Wir reden hier über ein Projekt, das erst 2037 ans Netz gehen soll. Bis dahin fließt noch viel Wasser die Weichsel runter. Die EU-Kommission hat jetzt die Bremse gezogen. Das Verfahren nach Artikel 108(2) TFEU ist kein Spaß. Polen muss jetzt beweisen, dass diese massive Marktverzerrung „notwendig, angemessen und verhältnismäßig“ ist.

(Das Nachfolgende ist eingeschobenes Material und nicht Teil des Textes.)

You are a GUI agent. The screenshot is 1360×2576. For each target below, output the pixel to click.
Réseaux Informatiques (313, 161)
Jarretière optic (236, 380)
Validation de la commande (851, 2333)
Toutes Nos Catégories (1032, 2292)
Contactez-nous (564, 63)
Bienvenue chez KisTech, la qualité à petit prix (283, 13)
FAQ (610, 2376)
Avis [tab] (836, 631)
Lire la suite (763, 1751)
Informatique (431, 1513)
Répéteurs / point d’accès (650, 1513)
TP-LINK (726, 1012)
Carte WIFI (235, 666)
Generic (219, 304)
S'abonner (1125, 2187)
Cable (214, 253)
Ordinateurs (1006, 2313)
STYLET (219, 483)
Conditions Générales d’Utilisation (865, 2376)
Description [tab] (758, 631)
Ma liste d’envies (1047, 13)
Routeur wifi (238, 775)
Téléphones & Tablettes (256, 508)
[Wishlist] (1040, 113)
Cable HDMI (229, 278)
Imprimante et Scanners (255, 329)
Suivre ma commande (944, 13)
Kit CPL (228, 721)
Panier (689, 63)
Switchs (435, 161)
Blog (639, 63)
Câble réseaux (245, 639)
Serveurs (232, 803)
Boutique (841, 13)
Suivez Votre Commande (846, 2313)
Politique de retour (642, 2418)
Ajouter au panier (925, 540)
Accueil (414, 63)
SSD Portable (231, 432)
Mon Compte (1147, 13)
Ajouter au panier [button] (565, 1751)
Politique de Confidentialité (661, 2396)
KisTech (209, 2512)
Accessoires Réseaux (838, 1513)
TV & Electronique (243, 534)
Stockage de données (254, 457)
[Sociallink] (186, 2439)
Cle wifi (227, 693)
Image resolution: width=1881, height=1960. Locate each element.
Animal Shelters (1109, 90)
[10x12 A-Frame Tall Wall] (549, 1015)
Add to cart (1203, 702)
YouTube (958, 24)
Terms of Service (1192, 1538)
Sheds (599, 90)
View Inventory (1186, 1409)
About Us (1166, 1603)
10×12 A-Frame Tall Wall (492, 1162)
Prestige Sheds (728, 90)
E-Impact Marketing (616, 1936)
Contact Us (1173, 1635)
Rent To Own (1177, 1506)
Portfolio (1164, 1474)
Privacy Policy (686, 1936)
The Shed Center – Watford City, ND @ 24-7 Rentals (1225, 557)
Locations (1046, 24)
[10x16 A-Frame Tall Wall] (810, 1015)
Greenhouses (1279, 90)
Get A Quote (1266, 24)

Wenn das so durchgeht, haben wir einen Präzedenzfall in Europa: Staatliche Vollkasko für US-Konzerne, 60 Jahre Preisgarantie, Währungsrisiko beim Bürger und Schulden, die nie verfallen.

Wer wettet dagegen, dass das Ding am Ende das Doppelte kostet und 10 Jahre später fertig wird?

Update: Die Kommission lädt jetzt alle „Interested Parties“ ein, Kommentare abzugeben.. Popcorn bereithalten.


Quelle: EUROPEAN COMMISSION, Brussels, 18.12.2024, C(2024) 8924 final, State Aid SA.109707 (2024/C) – Poland Aid measures for the first nuclear power plant in Poland. Public Version.